= Barry S. Brook =

American musicologist (1918–1997)

Barry Shelley Brook (November 1, 1918, New York City – December 7, 1997, New York City) was an American musicologist.

==Education & academia==
Brook received his master's degree from Columbia University, where he studied with Paul Henry Lang, Erich Hertzmann (1902–1963), Hugh Ross, and Roger Sessions, in 1942; he received the doctorate from the Sorbonne in 1959. He became a fellow at City College of New York (1940–42) and continued at Queens College (1945–89). He founded the graduate program in music in 1967; he served as the program's executive officer until his retirement in 1989 from the Graduate School and University Center of the City University of New York.

Brook taught frequently at the Sorbonne. In 1984, the Centre National de la Recherche Scientifique asked him to design a new doctoral program in musicology at the École Normale Supérieure in Paris. Along with his duties at City University, he spent much time teaching in that new program in Paris.

Brook's research interests included Renaissance secular music, 18th- and 19th-century music and aesthetics, music iconography, and the sociology of music. He served as editor of a facsimile edition of the Breitkopf Thematic Catalogues (New York, 1966), an important source for the identification and dating of 18th-century compositions.
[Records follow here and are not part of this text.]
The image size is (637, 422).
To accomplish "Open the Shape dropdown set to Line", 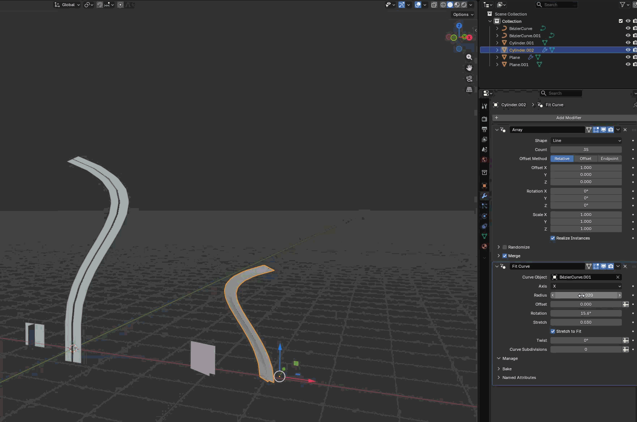I will [586, 141].

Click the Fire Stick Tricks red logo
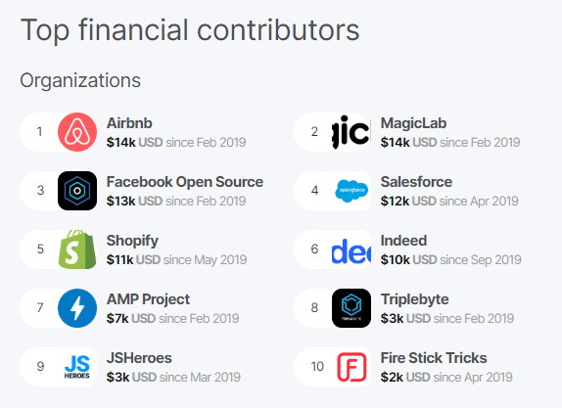[x=351, y=367]
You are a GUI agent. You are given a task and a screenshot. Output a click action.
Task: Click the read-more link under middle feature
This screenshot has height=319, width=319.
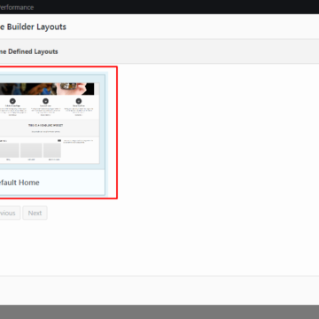click(45, 115)
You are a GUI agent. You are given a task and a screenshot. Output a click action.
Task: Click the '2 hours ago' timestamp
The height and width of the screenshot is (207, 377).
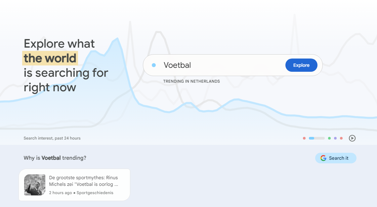(61, 192)
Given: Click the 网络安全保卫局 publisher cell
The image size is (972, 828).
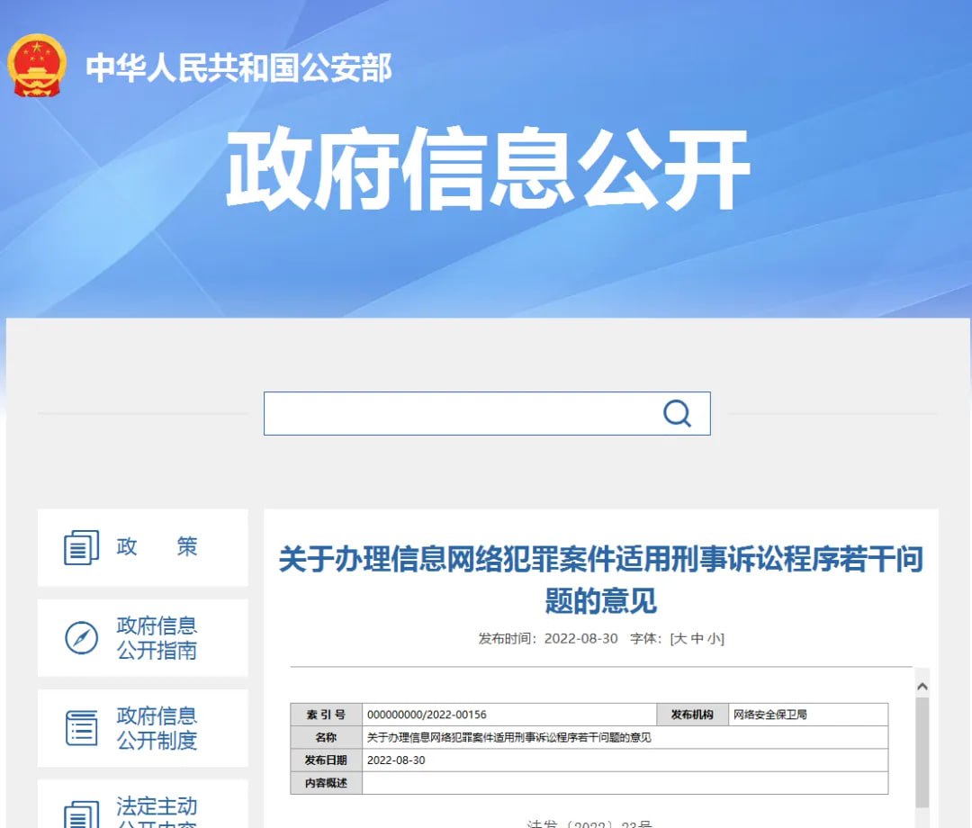Looking at the screenshot, I should (807, 715).
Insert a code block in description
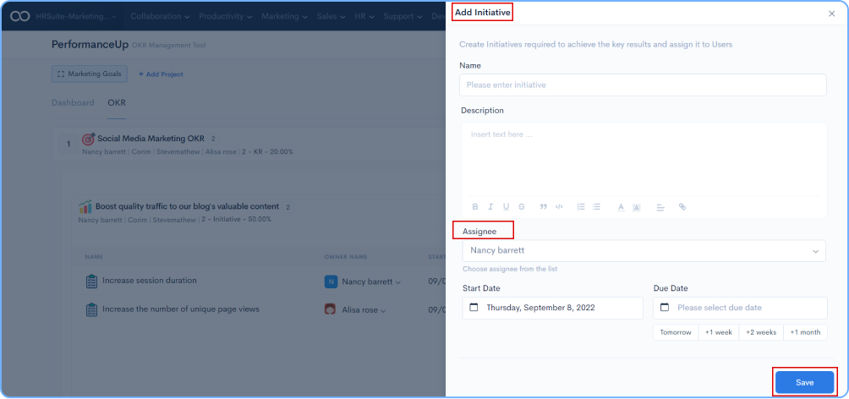 [559, 206]
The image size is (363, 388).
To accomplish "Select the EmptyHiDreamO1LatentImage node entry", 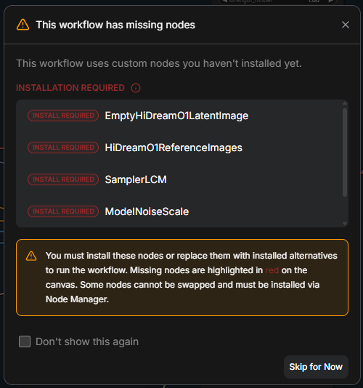I will (176, 116).
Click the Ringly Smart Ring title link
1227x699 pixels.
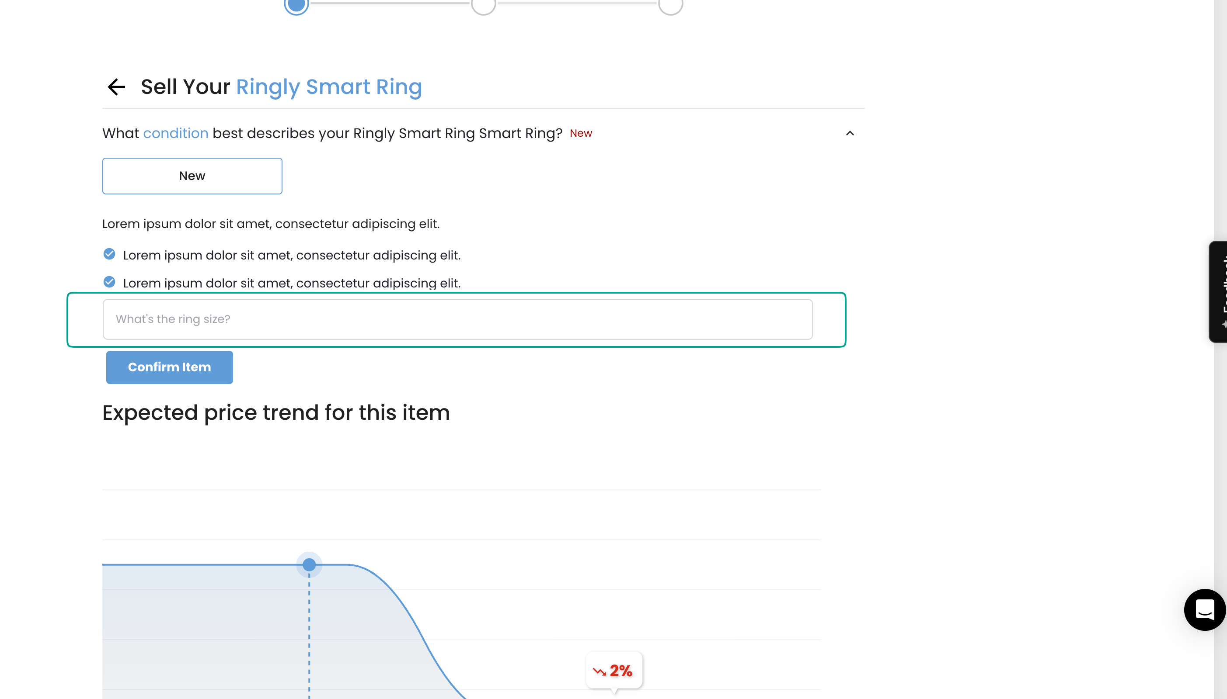click(x=329, y=87)

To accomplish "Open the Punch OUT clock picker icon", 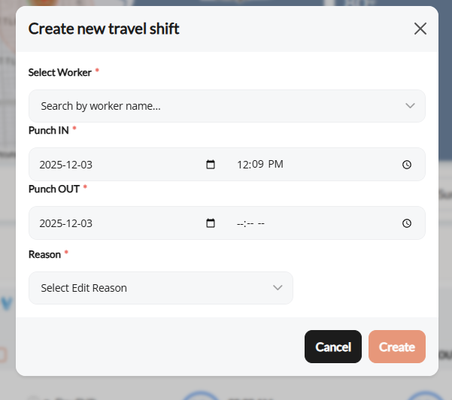I will click(x=407, y=223).
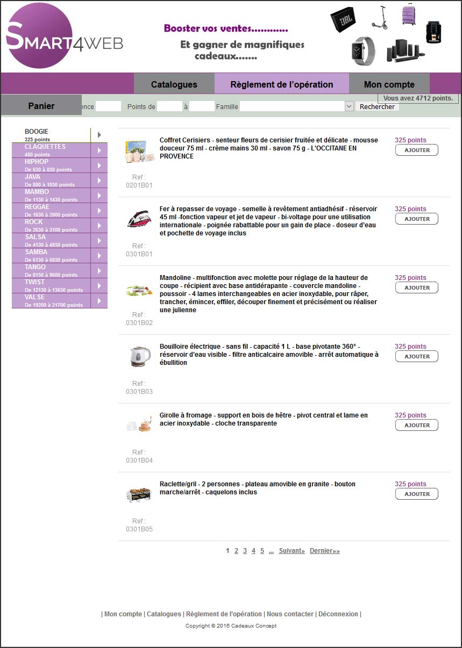Click the travel iron product image
This screenshot has height=648, width=462.
(139, 219)
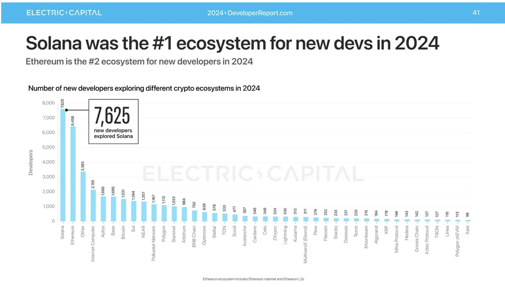This screenshot has width=505, height=287.
Task: Select the Polkadot Network axis label
Action: (154, 243)
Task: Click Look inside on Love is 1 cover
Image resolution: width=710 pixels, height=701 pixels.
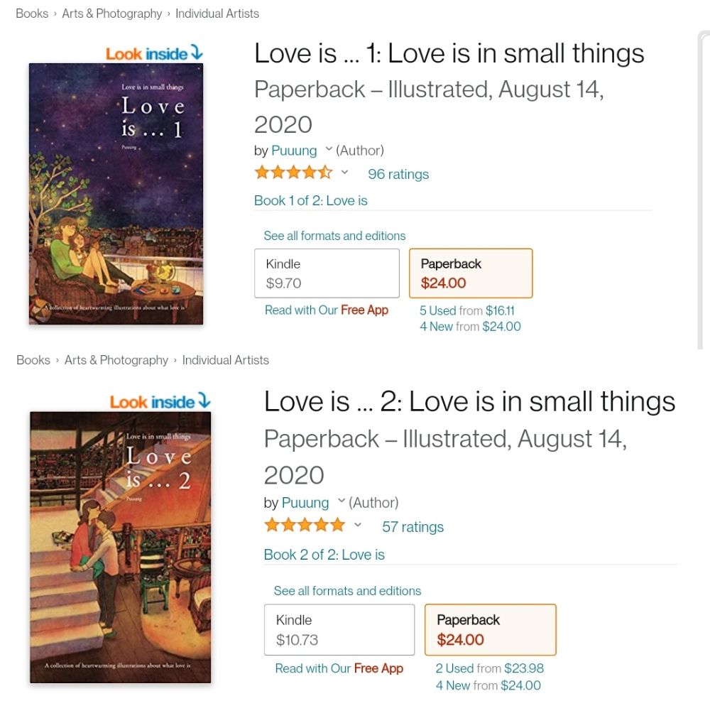Action: tap(154, 54)
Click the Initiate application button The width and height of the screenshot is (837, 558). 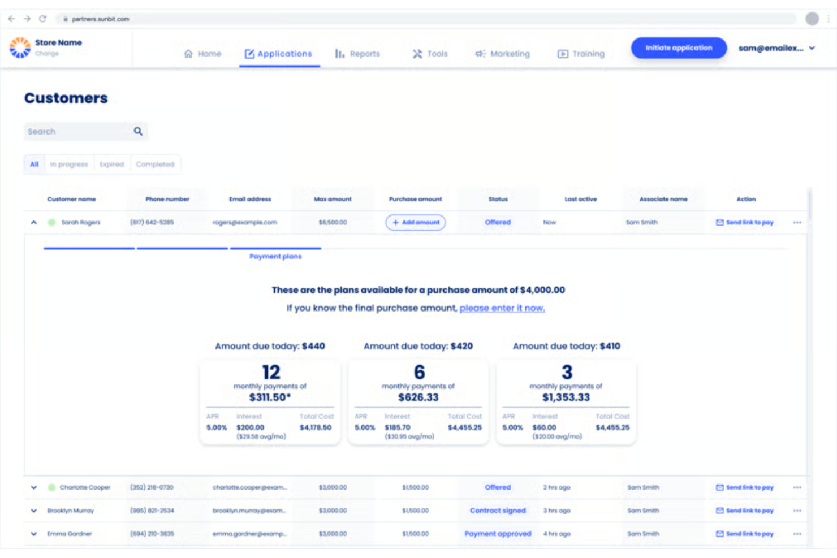pos(678,47)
His interest in music bibliography and its history led him to found Répertoire International de Littérature Musicale (RILM), the first international bibliography of music scholarship, in 1966; he served as the project's editor-in-chief until 1989. He was the president of the UNESCO founded International Music Council between 1982 and 1983.

Although he was known principally for his work in classical music, in the later years of his life Brook became fascinated with ethnomusicology. He often sought out and trained budding music historians in how to bring their reports and studies of local music traditions into the mainstream, academic world of music history.

He founded the Research Center for Music Iconography in 1972. He also founded the Barry S. Brook Center for Music Research and Documentation in 1989, which was named after him upon his death. It is located at the Graduate Center of the City University of New York.